» Problem to work on
Every record that follows is to be copied exactly, with the pictures omitted.

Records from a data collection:

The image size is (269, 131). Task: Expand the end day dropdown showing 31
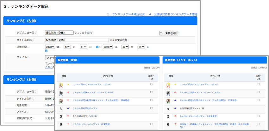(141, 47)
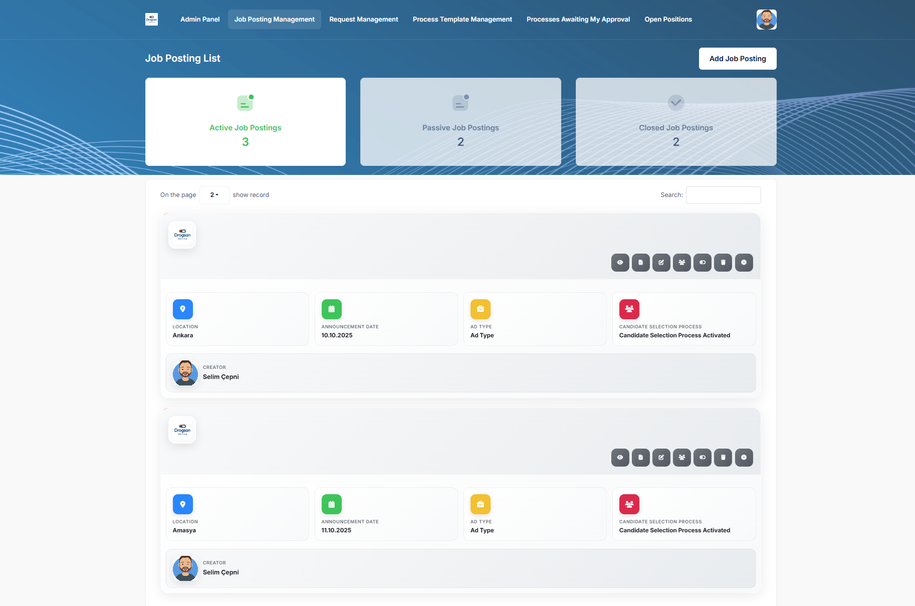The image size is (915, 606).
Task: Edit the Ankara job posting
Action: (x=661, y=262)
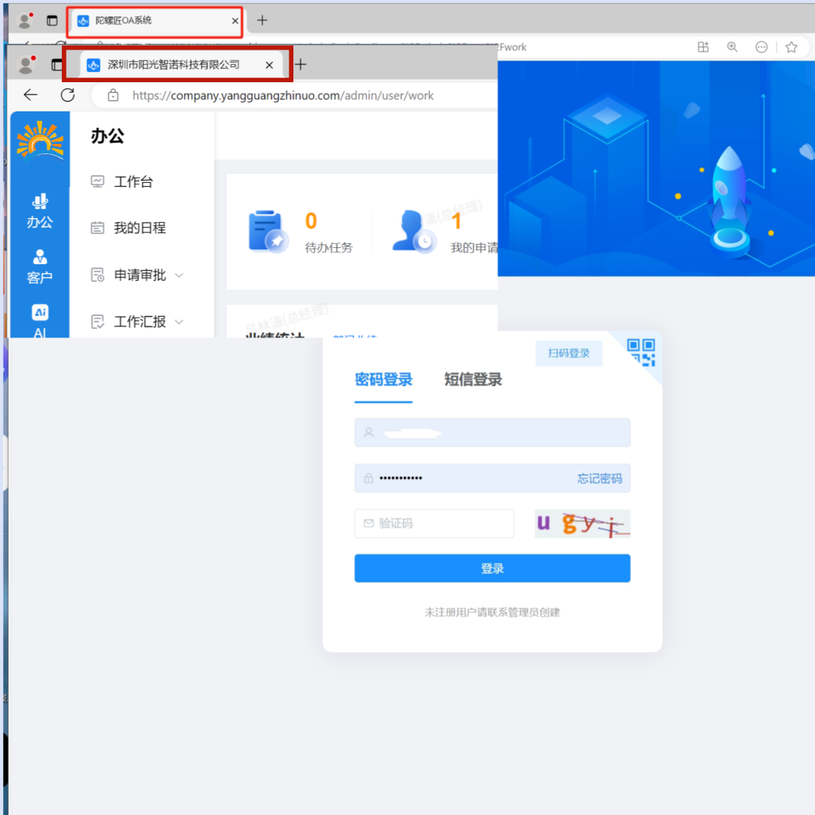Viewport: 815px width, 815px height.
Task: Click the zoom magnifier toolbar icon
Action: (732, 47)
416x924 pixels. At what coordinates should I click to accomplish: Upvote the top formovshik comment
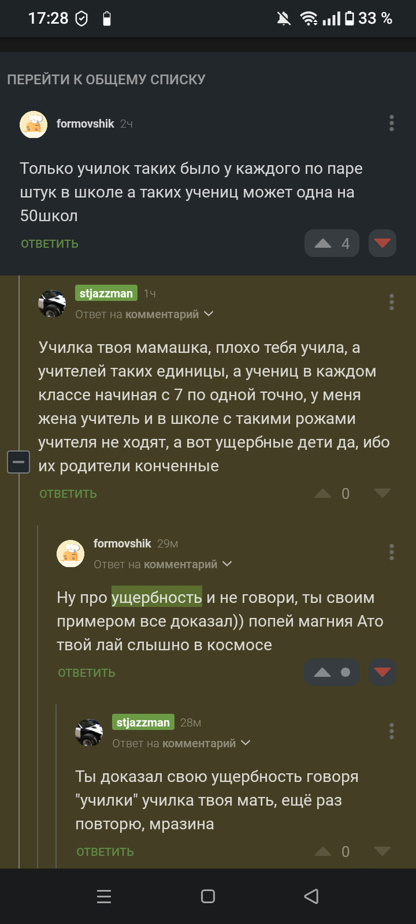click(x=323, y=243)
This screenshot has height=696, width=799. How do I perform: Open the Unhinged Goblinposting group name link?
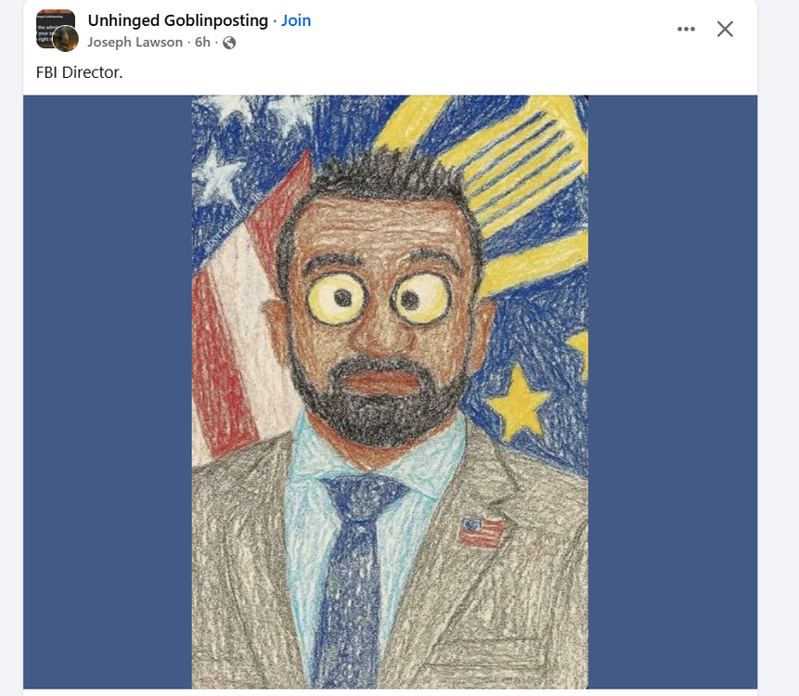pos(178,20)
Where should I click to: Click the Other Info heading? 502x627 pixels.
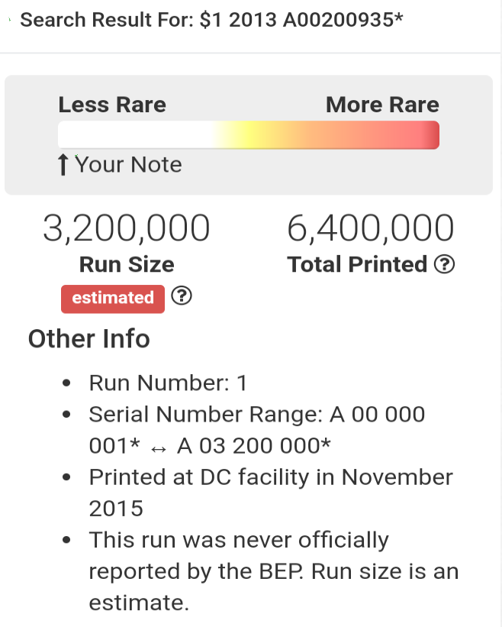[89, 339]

» Answer to this problem
The image size is (269, 131). Task: Expand the end day dropdown showing 31
(141, 47)
The image size is (915, 606).
Task: Edit the Ankara job posting
Action: (x=661, y=262)
Viewport: 815px width, 815px height.
Task: Click the zoom magnifier toolbar icon
Action: (732, 47)
416x924 pixels. At what coordinates should I click to accomplish: Upvote the top formovshik comment
click(x=323, y=243)
This screenshot has height=696, width=799. How do I perform: Open the Unhinged Goblinposting group name link?
pos(178,20)
Where should I click to: Click the Other Info heading? 502x627 pixels.
[89, 339]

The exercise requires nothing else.